RECORDS TO PROCESS START
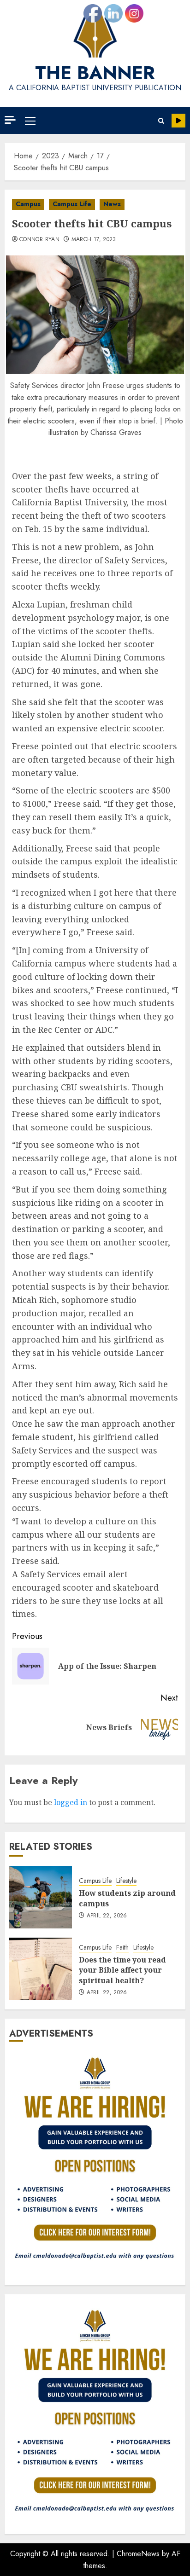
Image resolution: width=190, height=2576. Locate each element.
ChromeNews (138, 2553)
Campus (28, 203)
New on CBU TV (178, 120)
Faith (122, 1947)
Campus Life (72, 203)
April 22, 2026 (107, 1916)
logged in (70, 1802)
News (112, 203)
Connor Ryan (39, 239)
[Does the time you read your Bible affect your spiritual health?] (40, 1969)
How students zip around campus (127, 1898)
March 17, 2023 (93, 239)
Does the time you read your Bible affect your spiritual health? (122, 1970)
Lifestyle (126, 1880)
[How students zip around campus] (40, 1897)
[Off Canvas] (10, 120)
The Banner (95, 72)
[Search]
RECORDS TO PROCESS END
**DIRECTIONS FOR THIS TASK**:
Filter the listing above by the word "read"; copy each line that passes.

**THE COMPLETED TASK**:
[Does the time you read your Bible affect your spiritual health?] (40, 1969)
Does the time you read your Bible affect your spiritual health? (122, 1970)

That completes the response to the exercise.